Image: AP/Rainer Friedman
By
We may earn a commission from links on this page.

Last night’s unveiling of the much-anticipated flagship smartphone from Samsung, the Galaxy S4, was so over-stuffed with gimmicky features and intriguing new technologies that it was easy to miss one of the most significant details of the evening: The number of countries in which the Galaxy S4 will be available after its launch in April.

But first, a little perspective: When it launched in September 2012, Apple promised that by the end of the year, the iPhone 5 would be available on 240 carriers in 100 countries. At the time, Apple marketing chief Phil Shiller said it was the company’s “fastest phone rollout ever.” Wide availability was key to the iPhone 5 becoming the bestselling smartphone of all time, eclipsing in the third quarter of 2012 the sales record previously set by Samsung’s last flagship phone, the Galaxy S3. And yet, at a Goldman Sachs’ technology conference in February of 2013, Apple CEO Tim Cook pointed out that Apple is only in half the carriers worldwide that it could be. Cook was implying that Apple has huge potential for growth just by getting itself onto those carriers, which is true. But the more important question is, why haven’t they?

Now compare those numbers to the announcement made by JK Shin, head of Samsung Mobile, at last night’s event in New York: The Samsung Galaxy S4 will be available on 327 carriers in 155 countries—that’s 36% more carriers than the iPhone 5 and 55% more countries. It’s also even wider availability than what was announced for the Galaxy S III, which debuted in 296 carriers in 145 countries.

Will all those extra carriers mean the S4 will outsell the iPhone 5 or, since the two company’s product cycles are out of step, the iPhone 6? There are too many other variables—the lack of carrier subsidy of the iPhone in most countries, the accelerating popularity of Android in emerging markets—to make that a particularly revealing question.

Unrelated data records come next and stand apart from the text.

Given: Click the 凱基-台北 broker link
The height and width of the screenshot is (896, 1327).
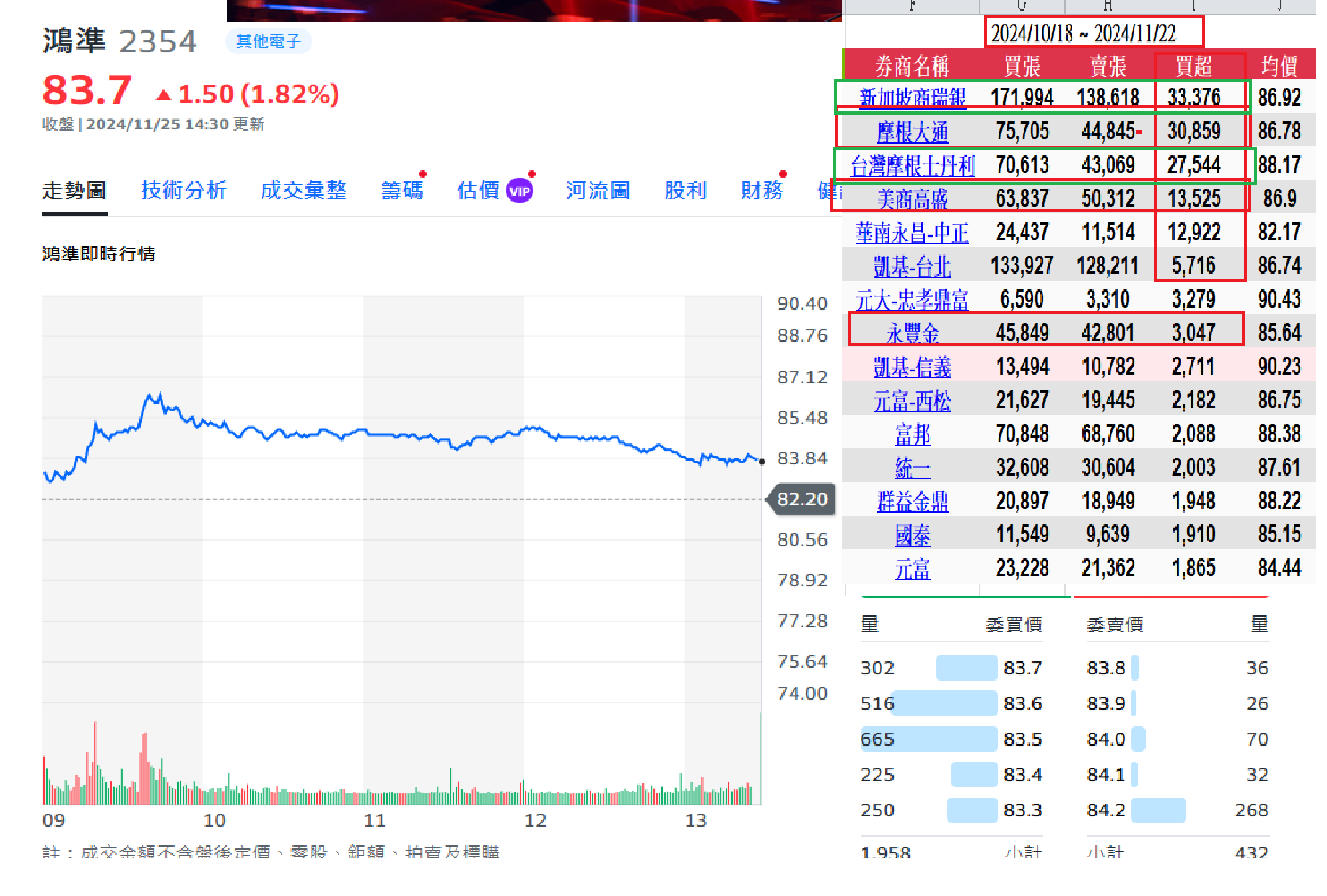Looking at the screenshot, I should [x=912, y=266].
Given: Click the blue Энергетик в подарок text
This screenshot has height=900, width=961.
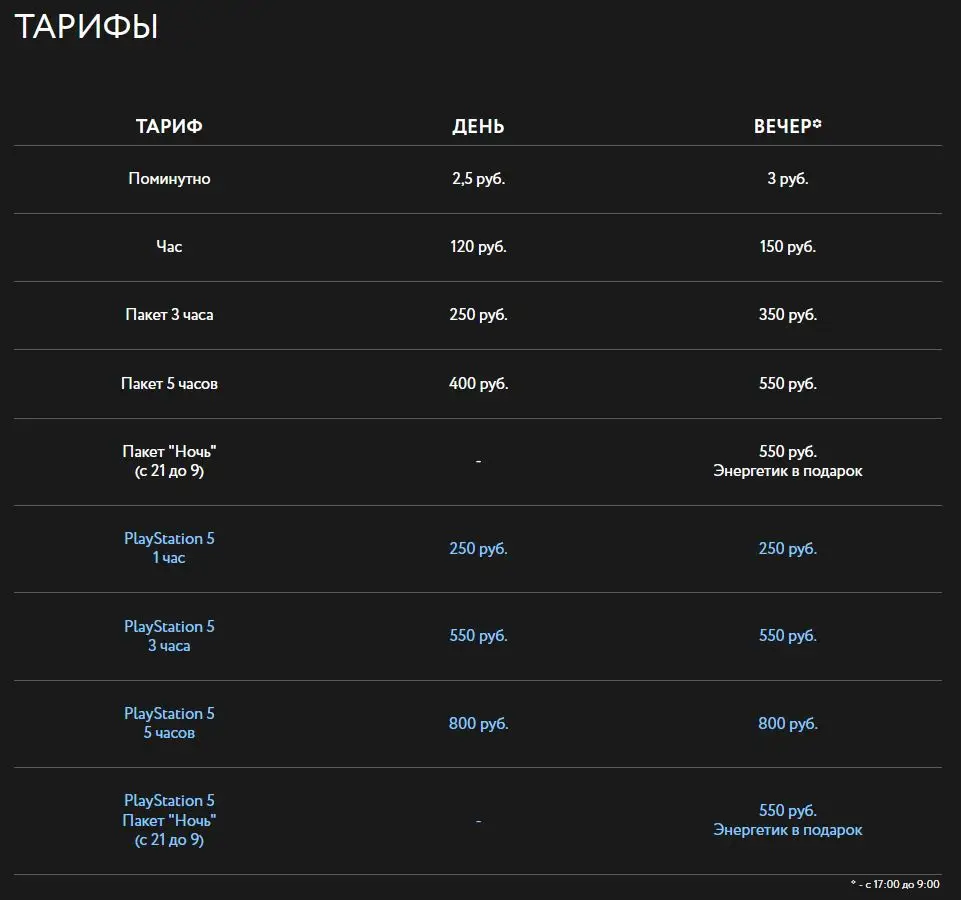Looking at the screenshot, I should [787, 830].
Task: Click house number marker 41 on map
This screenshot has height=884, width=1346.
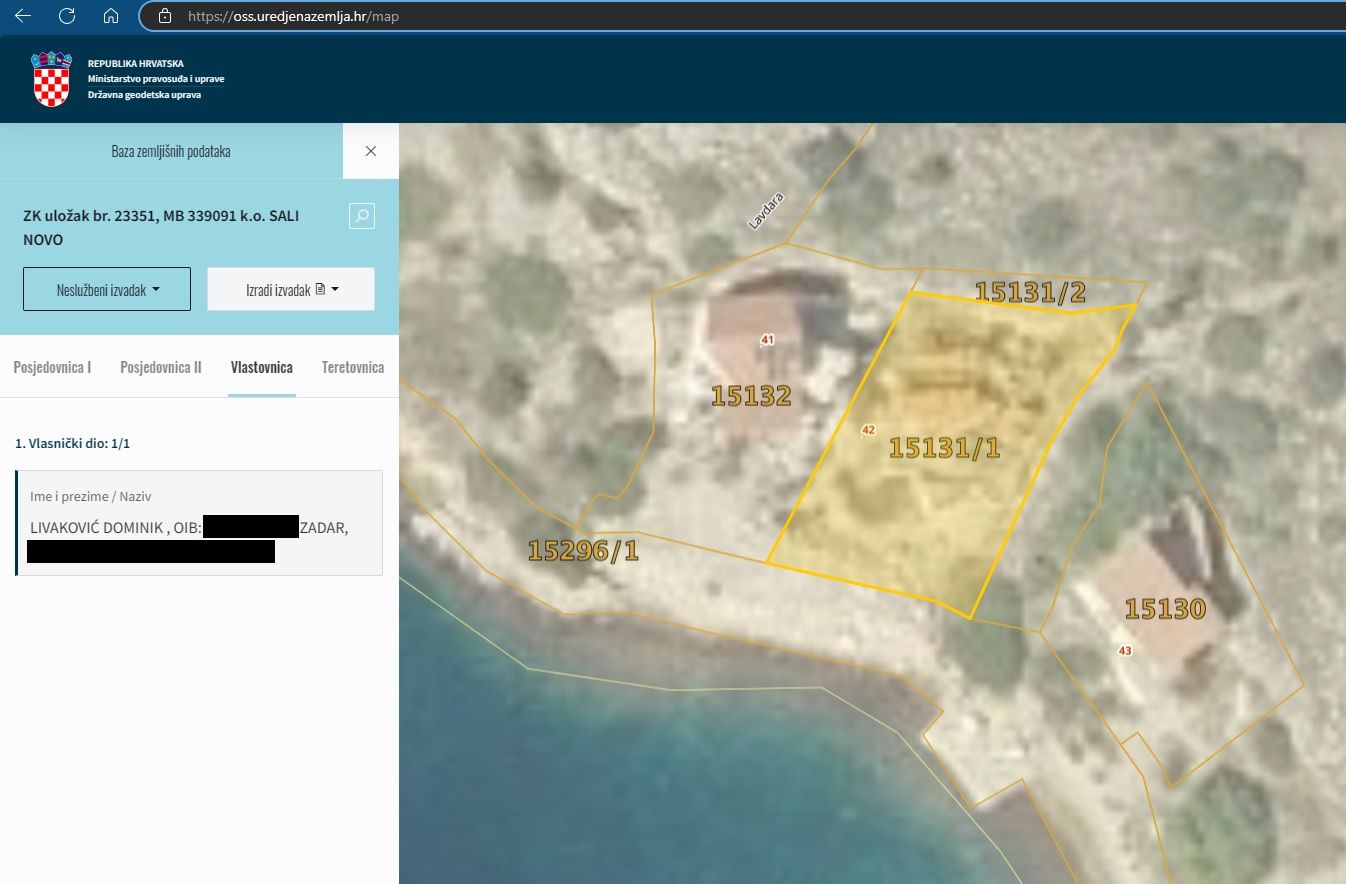Action: coord(767,340)
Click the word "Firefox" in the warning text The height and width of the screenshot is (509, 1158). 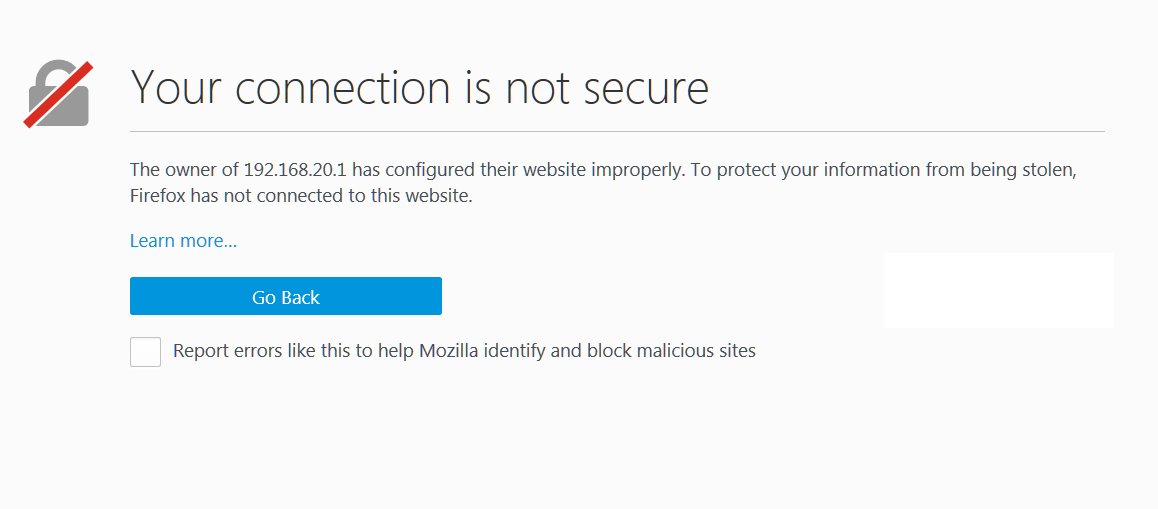click(160, 196)
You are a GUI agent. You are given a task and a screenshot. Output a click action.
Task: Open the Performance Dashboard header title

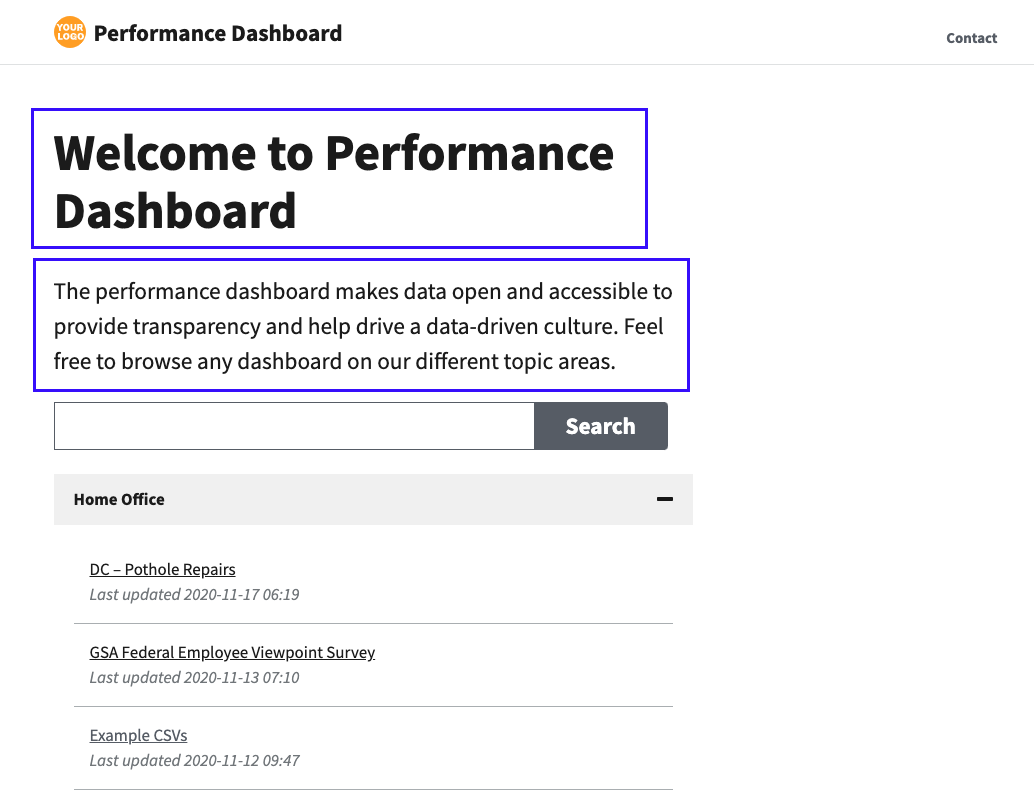[218, 33]
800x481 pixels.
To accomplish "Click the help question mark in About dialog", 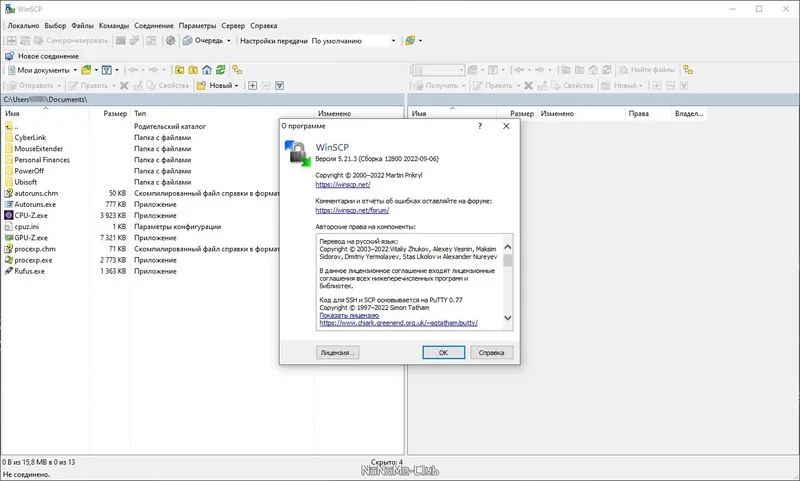I will (480, 126).
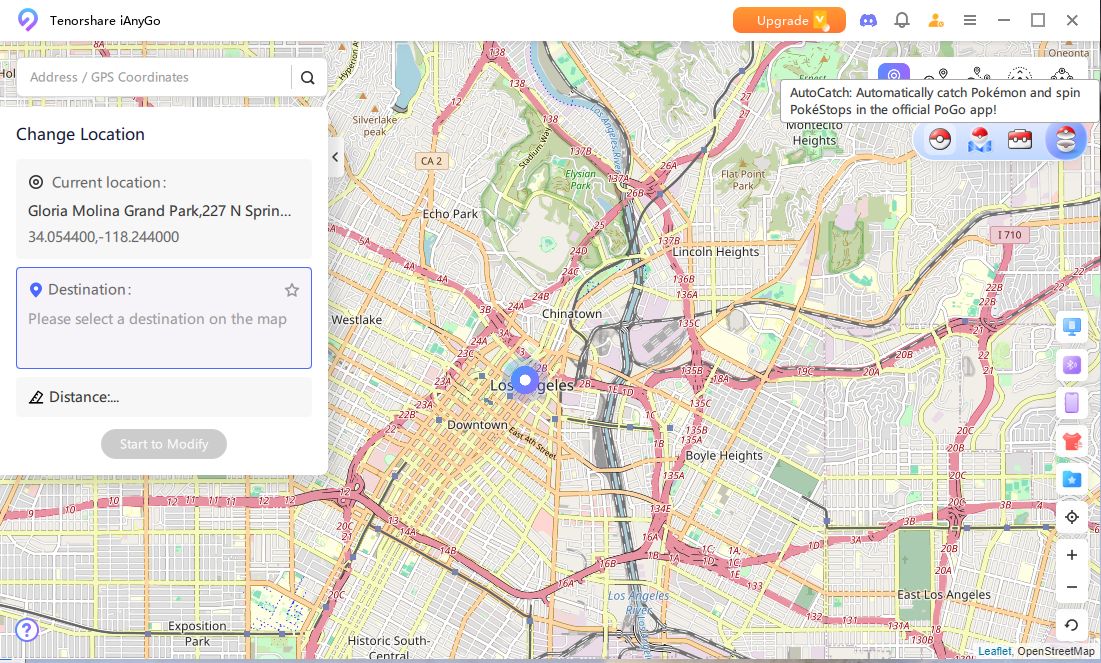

And even if carrier reach is—as Apple itself implies—so important, if the 55 extra countries Samsung is making the Galaxy S4 available in all have the population of, say, Tuvalu, they hardly matter.

But what this does highlight is that, even though Apple’s Cook is often hailed as the master of supply chains, Samsung is opening up a gap with Apple that has nothing to do with the strength of its devices. That, plus the company’s enormous marketing budget, are an advantage that has the power to make natural consumer preference—the classic Coke vs. Pepsi taste test—increasingly irrelevant.